- PASSAGE TO READ -
LDH is the enzyme responsible for the passage from pyruvate to lactate, and its elevation has been associated with severity and death in infectious and neoplastic diseases [61, 62]. Different studies have established the performance of LDH as a prognostic biomarker in patients with SARS-CoV-2 infection [51, 6365]. It has been documented that its elevation is associated with a risk up to six times higher for developing severe forms of COVID-19 (OR 6.7, 95% CI: 2.4–18.9) [63] and four times higher for mortality (OR 4.22, 95% CI: 2.49–7.14) [66]. In our study, the data were consistent with those previously reported. LDH was higher among the dead patients (471 U/L) than among the living patients (351 U/L). Likewise, its value was higher among ventilated patients (510 U/L) than among those who did not require this support (354 U/L).

Ballaz et al. [67] described the findings of the haemogram upon admission in Quito, Ecuador, at 2850 masl, finding expected inflammatory changes for patients with COVID-19, with a high NLR, and lymphopenia in the most severe cases. The study by Ballaz showed mean haemoglobin values similar to those in our study, 14.9 g/dL vs. 14.7 g/dL in nonsevere cases and 15.4 g/dL vs. 14.3 g/dL in severe cases. These findings suggest that haemoglobin values associated with exposure to high altitude at altitudes between 2500 and 3000 masl may not be relevant to the severity of COVID-19 presentation.

- WHAT YOU NEED TO DO -
[A] Answer these questions from the COVID-19 biomarker passage:
(i) What LDH value was found among the patients who died?
(ii) What odds ratio for mortality is linked to LDH elevation?
(iii) In which city was the haemogram study by Ballaz et al. carried out?
[B] Please write the next part of the COVID-19 biomarker passage, picking up after its final sentence.

- GIVEN INFORMATION -
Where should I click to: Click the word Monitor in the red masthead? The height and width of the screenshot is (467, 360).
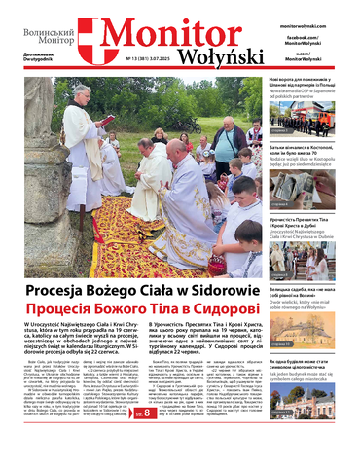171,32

==

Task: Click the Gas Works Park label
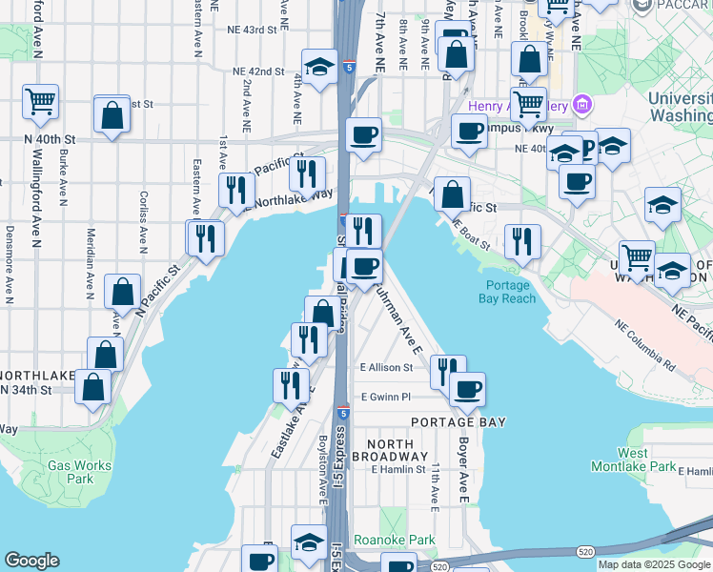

--

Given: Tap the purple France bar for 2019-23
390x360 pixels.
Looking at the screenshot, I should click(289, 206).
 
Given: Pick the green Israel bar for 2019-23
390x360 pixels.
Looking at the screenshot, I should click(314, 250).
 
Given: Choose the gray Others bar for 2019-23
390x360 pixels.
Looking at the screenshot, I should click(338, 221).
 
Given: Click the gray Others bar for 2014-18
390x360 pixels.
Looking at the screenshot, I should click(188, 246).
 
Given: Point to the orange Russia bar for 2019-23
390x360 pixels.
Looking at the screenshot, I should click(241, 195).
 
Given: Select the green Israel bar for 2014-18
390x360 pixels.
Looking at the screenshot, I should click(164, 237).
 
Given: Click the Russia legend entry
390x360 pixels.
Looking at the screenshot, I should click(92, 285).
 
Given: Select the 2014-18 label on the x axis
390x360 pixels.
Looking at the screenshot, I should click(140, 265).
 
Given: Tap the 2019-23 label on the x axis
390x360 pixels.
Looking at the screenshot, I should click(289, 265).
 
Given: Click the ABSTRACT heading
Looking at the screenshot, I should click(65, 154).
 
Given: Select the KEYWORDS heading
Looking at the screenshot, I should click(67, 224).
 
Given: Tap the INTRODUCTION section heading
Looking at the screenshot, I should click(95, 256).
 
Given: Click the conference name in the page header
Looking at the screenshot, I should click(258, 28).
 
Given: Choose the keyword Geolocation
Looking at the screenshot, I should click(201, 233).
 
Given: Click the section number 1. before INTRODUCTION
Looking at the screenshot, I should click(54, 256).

- TASK-BY-TASK RESULTS -
[A]
(i) 471 U/L
(ii) OR 4.22 (95% CI: 2.49–7.14)
(iii) Quito, Ecuador

[B]
In the prediction model presented by the CART methodology, oxygenation indices, LDH level (as an inflammatory marker), and COPD (as a comorbidity) increase the probability of IMV, findings similar to other studies [37, 44].

In the prediction model for mortality, it is not surprising that the requirement for IMV is the main factor associated with death, since this indicates which patients are sicker; however, the model allows us to observe that being older than 79 years, hypoxaemia and elevated levels of LDH (as an inflammatory marker) increase the probability of death, even in nonventilated patients. These findings are similar to other studies [31, 33, 44, 46]. The advantage of this modelling is that it allows us to discover effect modifiers and complex interactions between variables.

Conclusion

We conclude that, although the oxygenation indices are lower in the city of Bogotá due to hypobaric hypoxaemia, the need for hospitalization, admission to the ICU, and IMV are similar to other regions less than 1000 masl, except China, where most data indicate that patients with less severe disease were hospitalized.

The mortality of patients with IMV in this study is high but similar to that reported in high-income countries at the beginning of the pandemic and in other Latin American countries; however, it has remained high throughout the entire pandemic, unlike high-income countries where it has decreased, suggesting hypobaric hypoxaemia may not be the main factor in mortality from COVID-19 leading to IMV, and the availability of resources is an important factor in mortality.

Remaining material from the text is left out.